▶ [Saved entries]:

== == ==

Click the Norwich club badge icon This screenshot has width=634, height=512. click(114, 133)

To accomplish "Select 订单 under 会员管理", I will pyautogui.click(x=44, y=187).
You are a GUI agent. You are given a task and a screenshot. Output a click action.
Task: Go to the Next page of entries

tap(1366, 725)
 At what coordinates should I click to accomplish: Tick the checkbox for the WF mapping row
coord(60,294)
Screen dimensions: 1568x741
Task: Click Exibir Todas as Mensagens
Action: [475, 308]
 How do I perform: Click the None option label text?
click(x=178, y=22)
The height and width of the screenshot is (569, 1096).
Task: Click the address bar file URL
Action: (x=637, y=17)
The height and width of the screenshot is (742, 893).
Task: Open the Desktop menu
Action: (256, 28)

== == ==

Keep the wording exact. Give all of the records again.

Click the Norwich club badge icon This screenshot has width=634, height=512. click(114, 133)

To accomplish "Select 订单 under 会员管理", I will pyautogui.click(x=44, y=187).
You are a GUI agent. You are given a task and a screenshot. Output a click action.
Task: Go to the Next page of entries

tap(1366, 725)
 At what coordinates should I click to accomplish: Tick the checkbox for the WF mapping row
coord(60,294)
Screen dimensions: 1568x741
Task: Click Exibir Todas as Mensagens
Action: [475, 308]
 How do I perform: Click the None option label text?
click(x=178, y=22)
The height and width of the screenshot is (569, 1096).
Task: Click the address bar file URL
Action: (x=637, y=17)
The height and width of the screenshot is (742, 893).
Task: Open the Desktop menu
Action: (256, 28)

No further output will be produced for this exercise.